PMT attacks may demonstrably interact with issues such as poverty and public health issues, in addition to more obvious disasters. An event such as Hurricane Katrina may interact with issues such as racial bias and lack of resources for selected population, for example. As such, terror events and disasters evoke prior collective traumas, an effect which is exacerbated if there is a history of not adequately adressing such events psychologically and in more material reality; though I strongly believe psychological reality is just as real as more observable concrete reality in terms of influence on actual events and socially-constructed reality.

In a more personally immediate way, PMT events are humiliating and frightening, humiliating because they are acts of coercion and abject domination, and frightening because they are uncontained and unpredictable, bearing in this regard some resemblance to biological and chemical attacks. Furthermore, PMT events create the perception that many future terrorist attacks could very easily be committed and convince people that efforts to protect are not effective (e.g. personal fantasies about how to circumvent shoddy security). Attacks upon well-selected targets shatter the identity of the target population on many levels, and sweep away key aspects of assumptions about reality which have served to group the local population in context. PMT events “burst the bubble” as one participant in a focus group put it, revealing long-standing problems on multiple societal levels which had been ignored for decades, if not longer.

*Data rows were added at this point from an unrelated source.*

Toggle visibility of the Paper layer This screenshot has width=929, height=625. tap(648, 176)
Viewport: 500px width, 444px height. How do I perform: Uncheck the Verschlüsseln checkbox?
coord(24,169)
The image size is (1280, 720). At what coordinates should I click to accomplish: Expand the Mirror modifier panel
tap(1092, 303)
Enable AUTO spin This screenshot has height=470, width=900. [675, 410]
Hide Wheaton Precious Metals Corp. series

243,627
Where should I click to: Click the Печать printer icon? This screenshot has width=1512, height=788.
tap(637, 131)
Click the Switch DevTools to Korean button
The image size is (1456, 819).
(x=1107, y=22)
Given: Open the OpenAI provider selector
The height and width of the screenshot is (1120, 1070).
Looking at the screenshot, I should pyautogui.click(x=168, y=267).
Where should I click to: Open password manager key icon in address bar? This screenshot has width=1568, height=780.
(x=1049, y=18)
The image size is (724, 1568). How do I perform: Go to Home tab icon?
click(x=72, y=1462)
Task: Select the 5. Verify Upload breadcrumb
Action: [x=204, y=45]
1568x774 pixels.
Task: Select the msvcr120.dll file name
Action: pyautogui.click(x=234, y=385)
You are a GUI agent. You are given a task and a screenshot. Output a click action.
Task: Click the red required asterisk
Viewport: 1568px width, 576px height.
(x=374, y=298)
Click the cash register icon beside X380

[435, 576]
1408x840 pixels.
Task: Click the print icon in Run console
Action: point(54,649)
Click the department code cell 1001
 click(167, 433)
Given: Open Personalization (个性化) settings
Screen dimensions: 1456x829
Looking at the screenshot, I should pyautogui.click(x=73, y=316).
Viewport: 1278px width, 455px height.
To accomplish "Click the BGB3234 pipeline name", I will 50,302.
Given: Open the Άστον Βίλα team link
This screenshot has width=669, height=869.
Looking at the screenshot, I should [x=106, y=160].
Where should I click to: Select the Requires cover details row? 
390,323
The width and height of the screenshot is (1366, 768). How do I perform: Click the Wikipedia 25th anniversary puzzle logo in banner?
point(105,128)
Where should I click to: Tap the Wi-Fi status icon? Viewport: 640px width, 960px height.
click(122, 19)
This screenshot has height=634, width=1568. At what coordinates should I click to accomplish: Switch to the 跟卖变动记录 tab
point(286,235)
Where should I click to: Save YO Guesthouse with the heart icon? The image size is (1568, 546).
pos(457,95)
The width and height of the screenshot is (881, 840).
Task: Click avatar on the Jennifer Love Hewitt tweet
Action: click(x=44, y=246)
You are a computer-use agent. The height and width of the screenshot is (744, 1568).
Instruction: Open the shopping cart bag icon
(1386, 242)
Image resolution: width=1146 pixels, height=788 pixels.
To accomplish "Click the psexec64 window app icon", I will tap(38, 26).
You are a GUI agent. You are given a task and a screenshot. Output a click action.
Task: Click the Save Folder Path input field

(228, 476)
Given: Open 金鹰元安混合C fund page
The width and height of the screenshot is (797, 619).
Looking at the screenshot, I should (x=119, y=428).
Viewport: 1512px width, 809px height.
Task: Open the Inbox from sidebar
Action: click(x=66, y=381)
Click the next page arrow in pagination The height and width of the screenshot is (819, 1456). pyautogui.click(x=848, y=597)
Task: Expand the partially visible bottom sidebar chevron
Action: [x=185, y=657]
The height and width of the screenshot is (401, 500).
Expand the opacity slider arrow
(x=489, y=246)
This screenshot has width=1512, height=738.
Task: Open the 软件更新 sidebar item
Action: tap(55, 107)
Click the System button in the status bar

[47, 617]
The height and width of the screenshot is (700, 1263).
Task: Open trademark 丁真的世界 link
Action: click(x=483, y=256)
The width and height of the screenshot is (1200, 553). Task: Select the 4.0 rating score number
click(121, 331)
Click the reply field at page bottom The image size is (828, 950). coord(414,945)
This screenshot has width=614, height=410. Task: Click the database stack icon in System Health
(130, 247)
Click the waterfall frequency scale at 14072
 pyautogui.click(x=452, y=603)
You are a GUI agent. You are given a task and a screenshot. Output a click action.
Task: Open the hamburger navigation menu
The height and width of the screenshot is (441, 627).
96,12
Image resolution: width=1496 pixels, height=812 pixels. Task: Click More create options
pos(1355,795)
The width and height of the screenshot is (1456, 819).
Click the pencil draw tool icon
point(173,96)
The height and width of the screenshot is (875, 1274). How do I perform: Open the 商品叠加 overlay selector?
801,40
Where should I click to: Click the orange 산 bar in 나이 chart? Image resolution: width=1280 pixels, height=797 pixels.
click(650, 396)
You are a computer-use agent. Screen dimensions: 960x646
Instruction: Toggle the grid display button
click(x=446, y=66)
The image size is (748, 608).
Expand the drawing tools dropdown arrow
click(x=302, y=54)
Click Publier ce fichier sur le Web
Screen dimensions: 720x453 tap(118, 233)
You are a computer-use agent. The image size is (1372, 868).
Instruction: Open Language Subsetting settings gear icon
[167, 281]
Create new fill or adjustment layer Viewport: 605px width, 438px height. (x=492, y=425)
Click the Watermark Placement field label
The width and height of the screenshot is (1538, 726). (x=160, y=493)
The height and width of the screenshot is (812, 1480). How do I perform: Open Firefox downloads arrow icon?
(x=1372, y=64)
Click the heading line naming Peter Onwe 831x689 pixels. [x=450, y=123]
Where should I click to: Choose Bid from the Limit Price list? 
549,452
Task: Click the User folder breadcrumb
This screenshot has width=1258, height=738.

Individual-Level Responses
PMT events may lead citizens to feel angry toward themselves for failing to have acted preventively, in addition to considering ways they could have a different impact in the future. PMT events evoke fear and suspicion directed toward one’s neighbors, with a sense of disbelief that a citizen of my city could have aided the terrorists both in terms of planning and information gather prior to the attack, as well as providing support and logistical information during the attack. This sense of “the enemy within” enhances the deep tearing apart of security and predictability and inveighs against the enhanced sense of community cohesion and activism following mass trauma. As with any terrorist event or disaster (or other traumatic event for that matter), re-activation of prior traumatic responses via re-traumatization, is an ever-present possibility to be taken into consideration.

Provisional Conclusions
To conclude this incomplete consideration, a fundamental feature of terrorism in general, accentuated with PMT events specifically, is the experience of total or near-total humiliation. The singular event is arguably on cross-section in time of an ongoign systemic enactment related to prior humiliations experienced by the terrorist group committing what is often conveyed as an act of retaliation, related to still earlier events, and so on, sketching the outlines of a broader psycho-historical and contextual understanding for terrorism. Reverberating cycles of impulsive violence and strong unregulated negative affect prevent useful communication and collaboration.

Alternatively, to end on a more hopeful note, when things get bad enough, terror events may serve as a “wake-up call” (as one Mumbai child wrote within a drawing about 26/11 “It’s sad we needed such a big wake-up call”) and lead to more restrained, less violent, and more collaborative approaches. Terrorism may therefore be seen as a symptom within the global psyche, if one takes the somewhat fanciful view of the world as an individual - a self-mutilating cry for help for a chronically and complexly traumatized world. It would be preferable to reach this tipping point without excessive destruction and suffering, however.